EXERCISE INPUT:
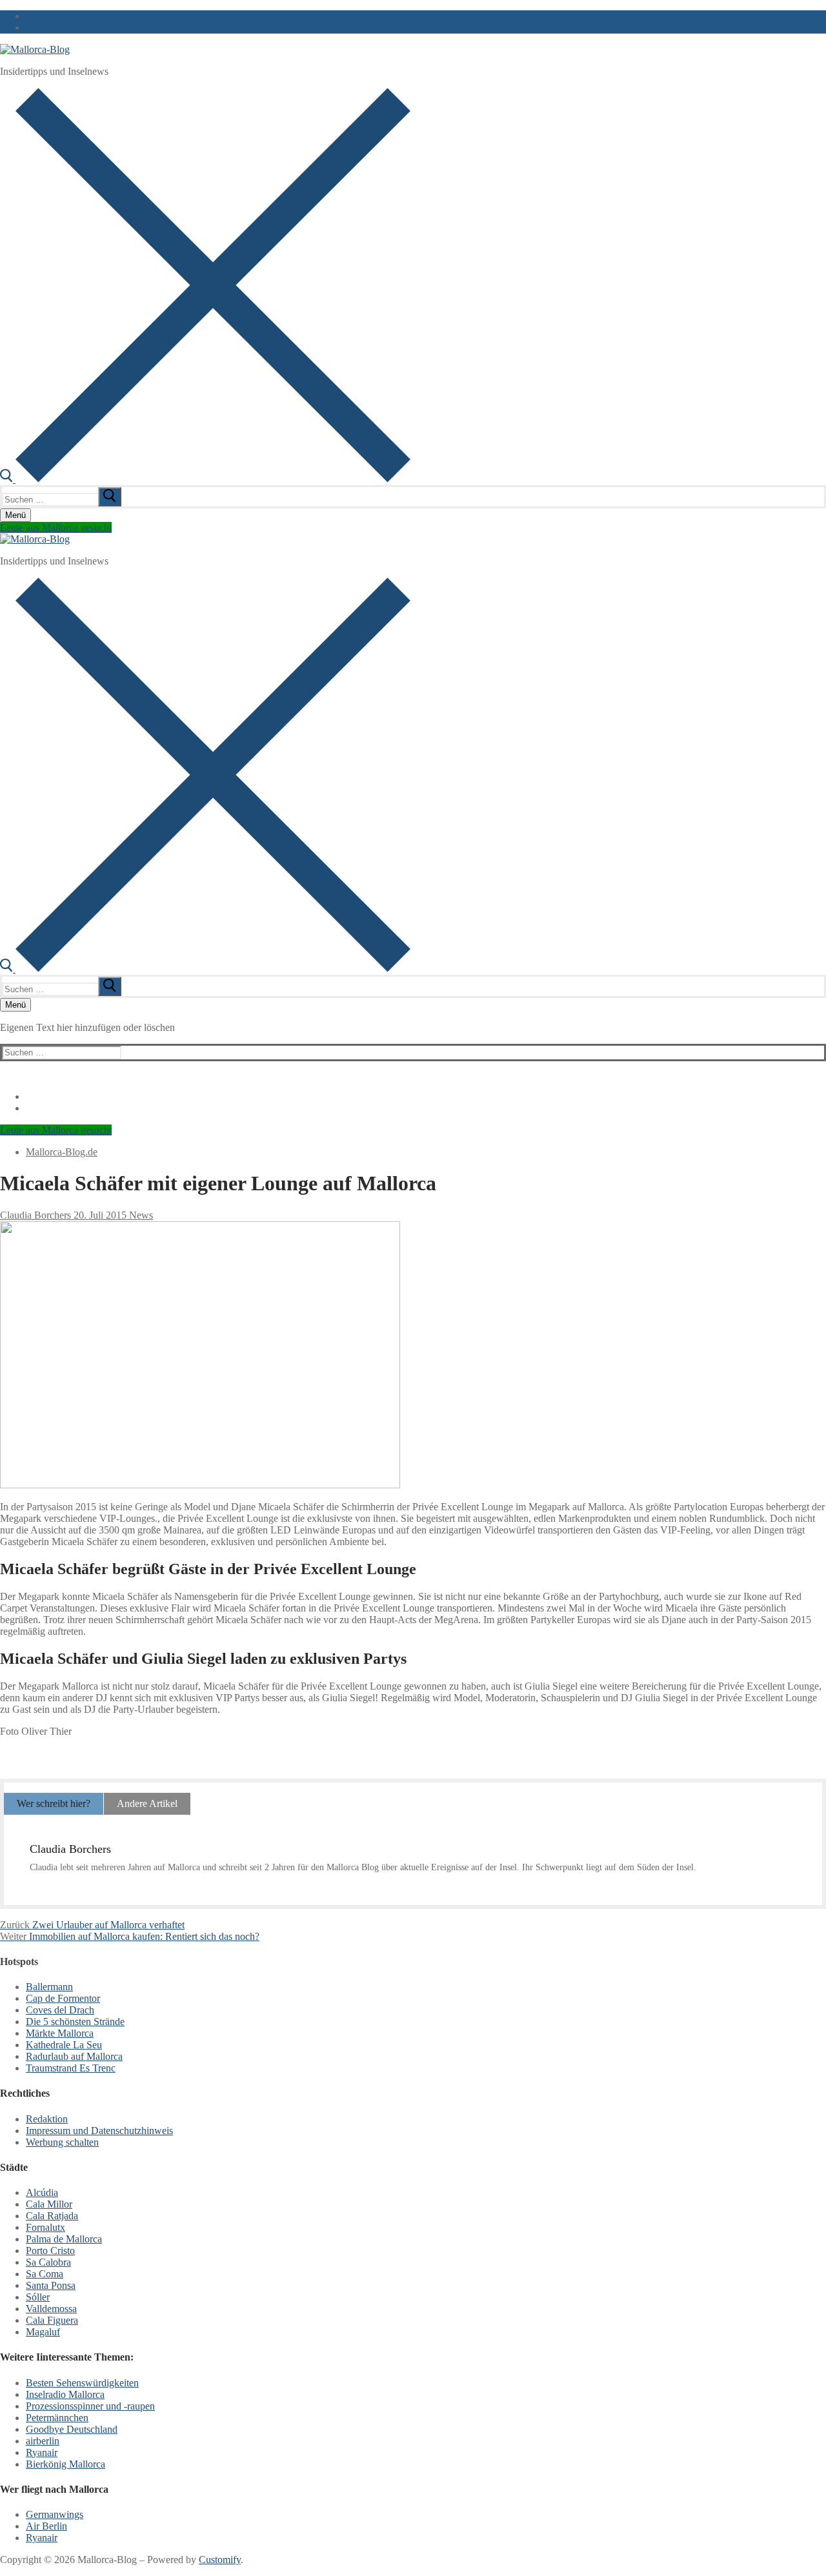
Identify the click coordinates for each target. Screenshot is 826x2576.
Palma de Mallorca (64, 2238)
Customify (220, 2559)
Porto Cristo (50, 2250)
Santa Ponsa (51, 2285)
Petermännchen (57, 2417)
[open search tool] (205, 479)
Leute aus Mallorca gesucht (56, 527)
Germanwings (54, 2514)
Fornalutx (45, 2227)
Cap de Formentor (63, 1998)
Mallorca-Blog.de (61, 1151)
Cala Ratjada (52, 2215)
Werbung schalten (62, 2142)
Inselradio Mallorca (65, 2394)
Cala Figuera (52, 2320)
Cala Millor (49, 2204)
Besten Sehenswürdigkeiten (82, 2382)
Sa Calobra (48, 2262)
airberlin (42, 2440)
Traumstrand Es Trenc (71, 2067)
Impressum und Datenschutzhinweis (99, 2130)
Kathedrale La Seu (64, 2044)
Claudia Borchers (35, 1215)
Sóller (38, 2296)
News (139, 1215)
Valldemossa (51, 2308)
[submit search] (109, 496)
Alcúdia (42, 2192)
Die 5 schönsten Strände (75, 2021)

TASK:
Your response must reproduce the listing above word for word and must contain none of its pictures.

SOLVED EXERCISE:
Identify the click coordinates for each target. Screenshot is 826x2576.
Palma de Mallorca (64, 2238)
Customify (220, 2559)
Porto Cristo (50, 2250)
Santa Ponsa (51, 2285)
Petermännchen (57, 2417)
[open search tool] (205, 479)
Leute aus Mallorca gesucht (56, 527)
Germanwings (54, 2514)
Fornalutx (45, 2227)
Cap de Formentor (63, 1998)
Mallorca-Blog.de (61, 1151)
Cala Ratjada (52, 2215)
Werbung schalten (62, 2142)
Inselradio Mallorca (65, 2394)
Cala Figuera (52, 2320)
Cala Millor (49, 2204)
Besten Sehenswürdigkeiten (82, 2382)
Sa Calobra (48, 2262)
airberlin (42, 2440)
Traumstrand Es Trenc (71, 2067)
Impressum und Datenschutzhinweis (99, 2130)
Kathedrale La Seu (64, 2044)
Claudia Borchers (35, 1215)
Sóller (38, 2296)
News (139, 1215)
Valldemossa (51, 2308)
[submit search] (109, 496)
Alcúdia (42, 2192)
Die 5 schönsten Strände (75, 2021)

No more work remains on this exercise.